TASK DETAILS:
Reproduce the listing from the line with "#взятки (196, 412)" to the line with "Генштаб ЗСУ підтвердив", changing "атакували" to "уразили" and leaving everything else as it is.

DATA EXCERPTS:
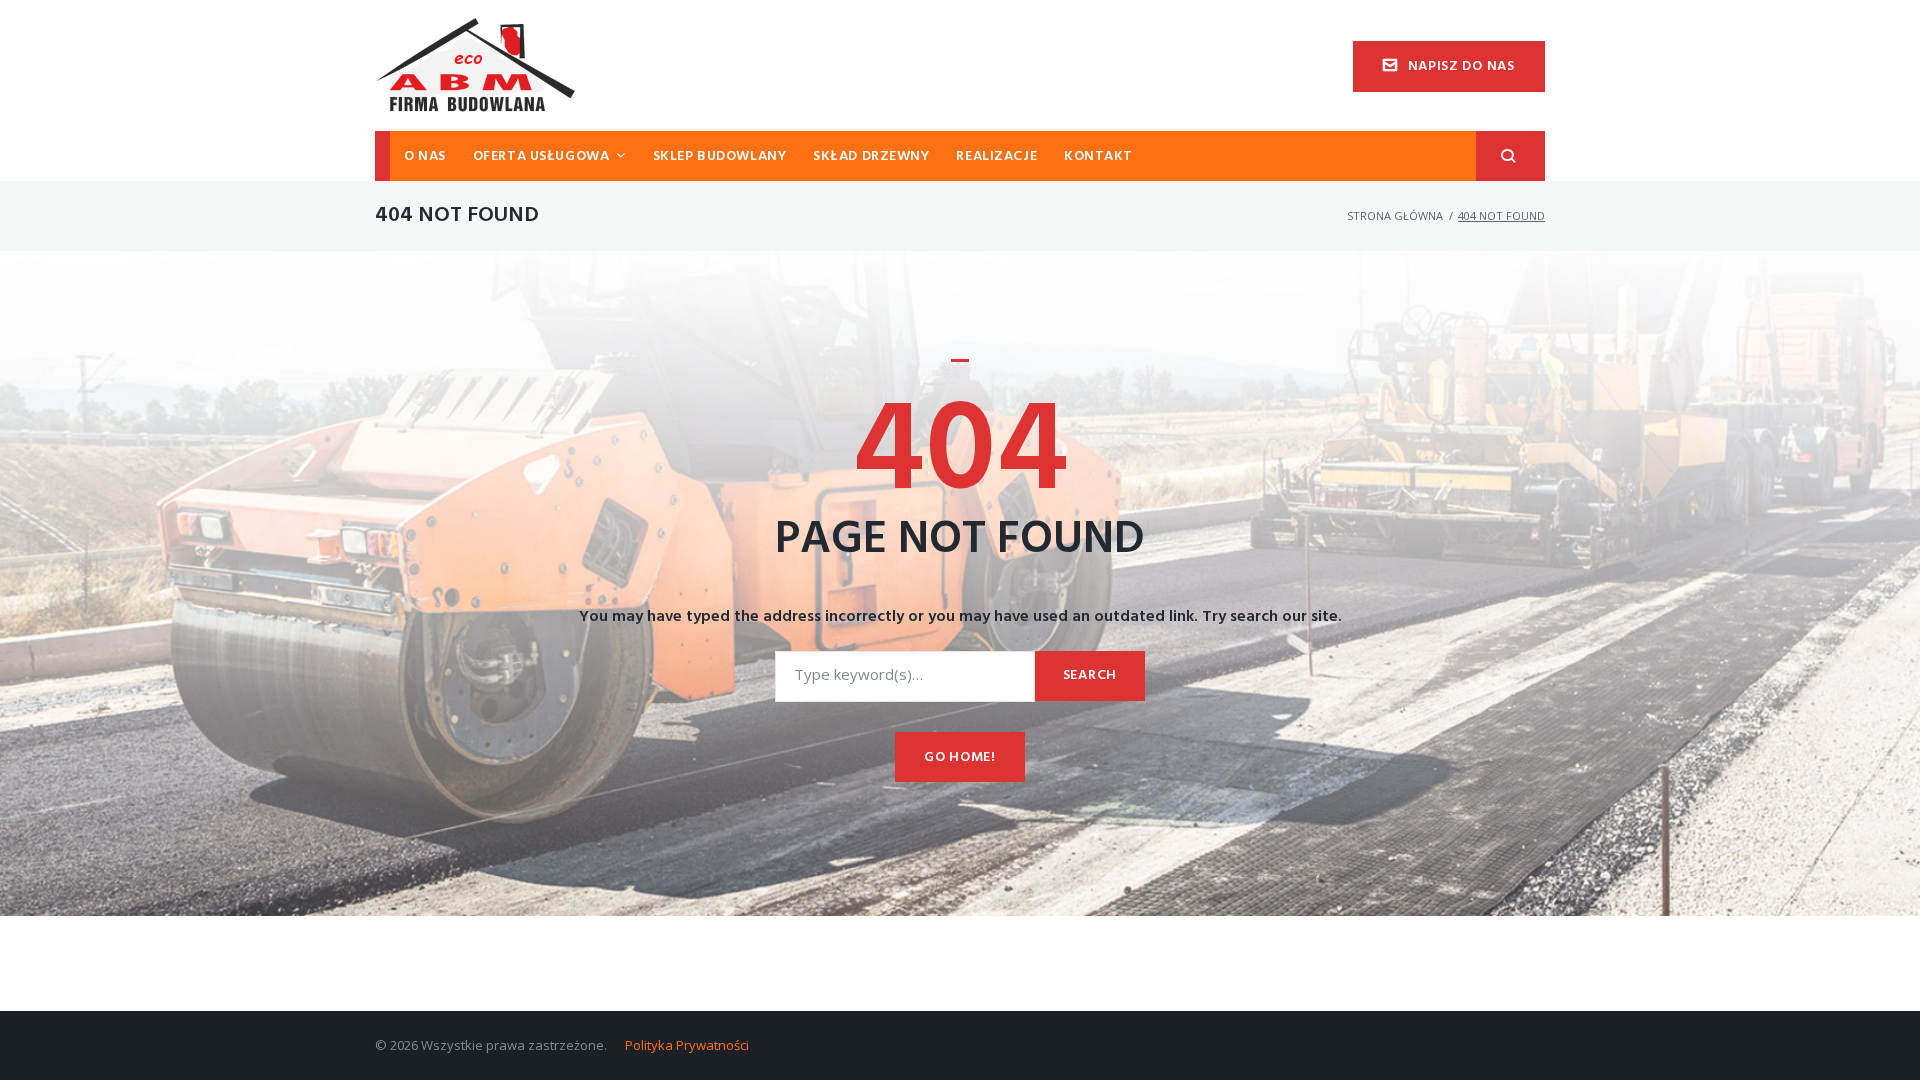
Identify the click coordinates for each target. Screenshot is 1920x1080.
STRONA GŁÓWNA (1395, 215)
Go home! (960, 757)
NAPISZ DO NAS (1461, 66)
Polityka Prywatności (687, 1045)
--
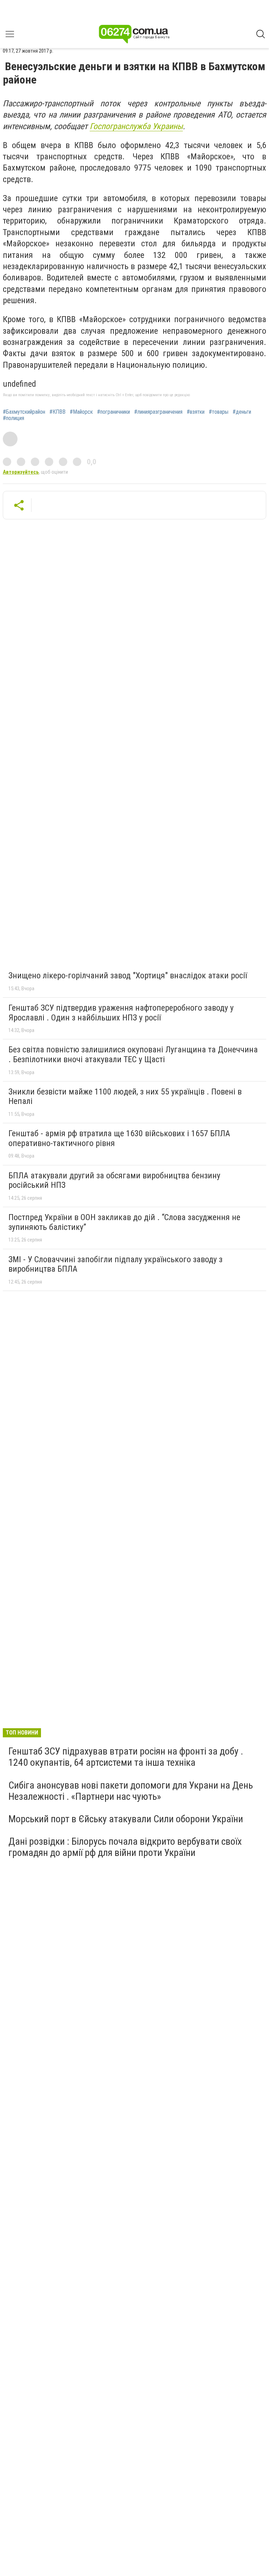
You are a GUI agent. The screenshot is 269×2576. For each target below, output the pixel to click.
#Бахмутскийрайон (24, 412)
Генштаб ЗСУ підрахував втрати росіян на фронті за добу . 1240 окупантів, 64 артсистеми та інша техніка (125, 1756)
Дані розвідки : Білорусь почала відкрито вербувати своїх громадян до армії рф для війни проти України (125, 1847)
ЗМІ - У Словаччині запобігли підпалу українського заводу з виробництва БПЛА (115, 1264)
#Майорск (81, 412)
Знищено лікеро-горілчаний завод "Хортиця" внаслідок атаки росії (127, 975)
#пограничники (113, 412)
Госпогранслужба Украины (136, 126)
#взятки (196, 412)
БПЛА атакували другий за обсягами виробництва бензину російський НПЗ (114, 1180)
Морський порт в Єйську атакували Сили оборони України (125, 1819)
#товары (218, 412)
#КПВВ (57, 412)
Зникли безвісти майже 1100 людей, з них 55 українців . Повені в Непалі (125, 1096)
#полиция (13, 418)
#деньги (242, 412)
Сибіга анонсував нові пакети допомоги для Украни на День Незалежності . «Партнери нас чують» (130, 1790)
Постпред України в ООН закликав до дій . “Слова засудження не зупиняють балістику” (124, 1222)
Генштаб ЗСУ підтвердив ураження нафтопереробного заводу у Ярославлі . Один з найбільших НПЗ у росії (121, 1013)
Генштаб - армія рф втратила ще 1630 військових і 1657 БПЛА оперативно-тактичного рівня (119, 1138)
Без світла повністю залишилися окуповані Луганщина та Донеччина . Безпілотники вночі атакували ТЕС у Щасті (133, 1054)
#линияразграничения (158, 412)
---
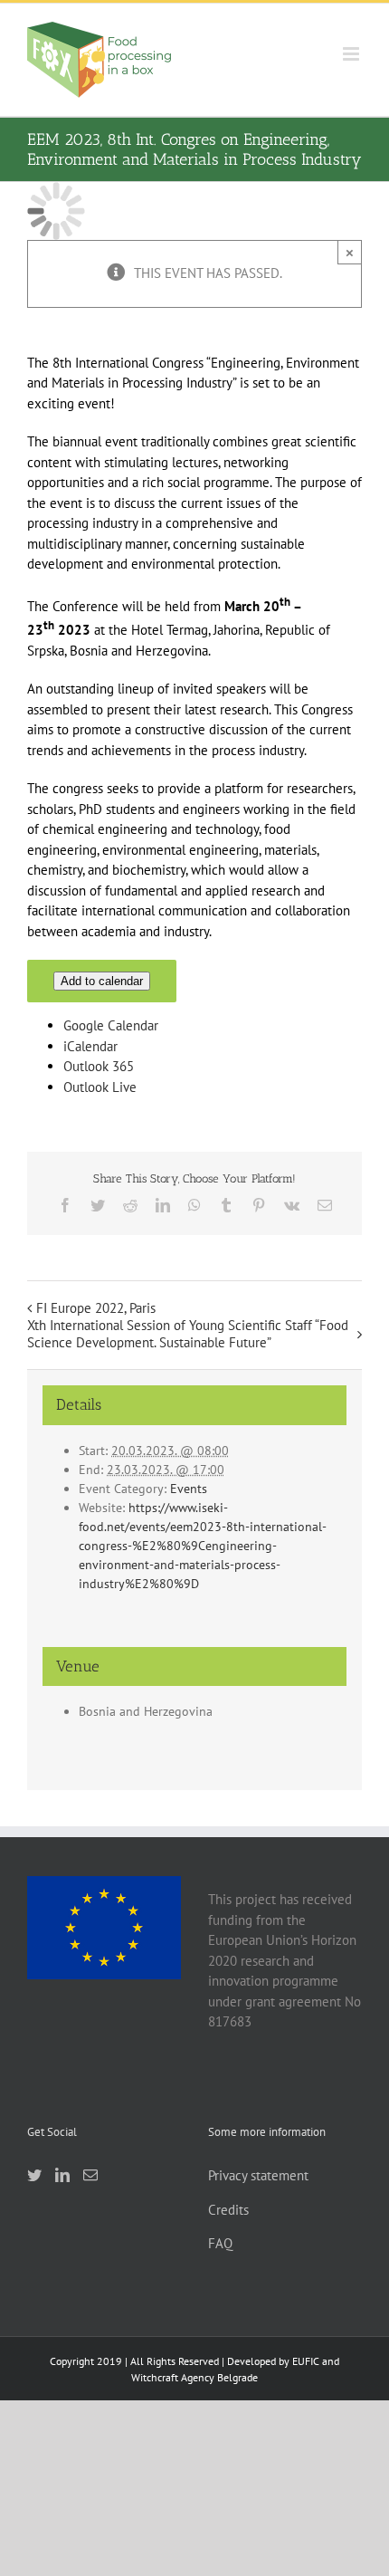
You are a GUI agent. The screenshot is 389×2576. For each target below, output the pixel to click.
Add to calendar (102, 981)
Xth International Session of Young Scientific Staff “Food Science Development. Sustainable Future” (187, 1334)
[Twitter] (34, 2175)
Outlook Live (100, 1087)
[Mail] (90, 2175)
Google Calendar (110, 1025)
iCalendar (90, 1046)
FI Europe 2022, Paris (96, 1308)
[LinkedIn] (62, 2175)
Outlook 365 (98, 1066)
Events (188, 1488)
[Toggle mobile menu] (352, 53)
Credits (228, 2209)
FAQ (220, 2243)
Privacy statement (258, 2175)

EXERCISE RESULT:
#взятки (196, 412)
БПЛА уразили другий за обсягами виробництва бензину російський НПЗ (114, 1180)
Морський порт в Єйську уразили Сили оборони України (125, 1819)
#товары (218, 412)
#КПВВ (57, 412)
Зникли безвісти майже 1100 людей, з них 55 українців . Повені в Непалі (125, 1096)
#полиция (13, 418)
#деньги (242, 412)
Сибіга анонсував нові пакети допомоги для Украни на День Незалежності . «Партнери нас чують» (130, 1790)
Постпред України в ООН закликав до дій . “Слова засудження не зупиняють балістику” (124, 1222)
Генштаб ЗСУ підтвердив ураження нафтопереробного заводу у Ярославлі . Один з найбільших НПЗ у росії (121, 1013)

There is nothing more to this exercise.